This original pastel drawing by Thomas Frye is a half-length portrait of a man dressed in a turban. This drawing is the original sketch for one of the heads depicted in Frye’s collection ‘Twelve Mezzotint Prints’ of 1760 and it can be assumed that this pastel work was created earlier of this same year.
Two versions of the print, created from this original work, are currently held in the collection of the National Portrait Gallery and the Metropolitan Museum of Art.
Frye’s evocative figures, although presumably based on living models, exceed the conventions of portraiture, and also function as character studies. The man shown here – dressed in the fashionable ‘Turkish’ manner – turns with parted lips as if poised to speak, while raising the elegant fingers in one hand in a rhetorical gesture. His long eyelashes and smoothly rendered wrinkles and dimples are hallmarks of Frye’s refined style.
Thomas Frye (c. 1710 – 3 April 1762) was an Anglo-Irish artist, best known for his portraits in oil and pastel, including some miniatures and his early mezzotint engravings. He was also the patentee of the Bow porcelain factory, London, and claimed in his epitaph to be “the inventor and first manufacturer of porcelain in England,” though his rivals at the Chelsea porcelain factory seem to have preceded him in bringing wares to market. The Bow porcelain works did not long survive Frye’s death; their final auctions took place in May 1764.

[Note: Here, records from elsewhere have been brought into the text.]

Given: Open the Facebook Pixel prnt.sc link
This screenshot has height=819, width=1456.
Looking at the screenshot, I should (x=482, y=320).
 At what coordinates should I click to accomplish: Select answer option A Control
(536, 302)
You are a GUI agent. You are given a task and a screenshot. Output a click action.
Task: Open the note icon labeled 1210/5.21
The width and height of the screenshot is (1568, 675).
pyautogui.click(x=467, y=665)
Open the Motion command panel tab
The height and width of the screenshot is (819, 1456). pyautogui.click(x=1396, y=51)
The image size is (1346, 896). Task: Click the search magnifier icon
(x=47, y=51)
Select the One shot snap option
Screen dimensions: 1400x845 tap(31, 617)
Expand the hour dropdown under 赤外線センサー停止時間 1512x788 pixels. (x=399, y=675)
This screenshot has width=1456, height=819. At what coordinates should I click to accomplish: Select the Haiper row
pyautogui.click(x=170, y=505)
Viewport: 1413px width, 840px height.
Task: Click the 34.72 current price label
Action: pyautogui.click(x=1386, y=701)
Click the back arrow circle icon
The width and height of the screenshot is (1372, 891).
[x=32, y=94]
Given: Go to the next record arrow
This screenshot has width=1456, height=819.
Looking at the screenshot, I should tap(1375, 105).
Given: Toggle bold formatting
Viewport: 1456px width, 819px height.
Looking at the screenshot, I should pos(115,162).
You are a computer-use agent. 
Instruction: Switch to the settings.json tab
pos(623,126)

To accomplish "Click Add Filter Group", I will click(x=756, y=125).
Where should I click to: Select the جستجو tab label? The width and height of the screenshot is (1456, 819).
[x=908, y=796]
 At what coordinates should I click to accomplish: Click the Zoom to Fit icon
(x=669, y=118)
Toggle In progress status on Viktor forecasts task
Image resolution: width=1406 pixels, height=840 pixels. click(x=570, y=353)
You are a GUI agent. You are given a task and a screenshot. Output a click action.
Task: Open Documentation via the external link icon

Frye was born at Edenderry, County Offaly, Ireland, in 1710; in his youth he went to London to practice as an artist. His earliest works are a pair of pastel portraits of boys, one dated 1734 (Earl of Iveagh). For the Worshipful Company of Saddlers he painted a full-length portrait of Frederick, Prince of Wales (1736, destroyed 1940), which he engraved in mezzotint and published in 1741. With his silent partner, a London merchant Edward Heylyn, he took out a patent on kaolin to be imported from the English colony of Virginia in November 1745, and became manager of the Bow factory from its obscure beginnings in the 1740s. He retired to Wales in 1759 for the sake of his lungs, but soon returned to London and resumed his occupation as an engraver, publishing the series of life-size fancy portraits in mezzotint, by which he is most remembered. He died of consumption on 2 April 1762 and was buried at Hornsey.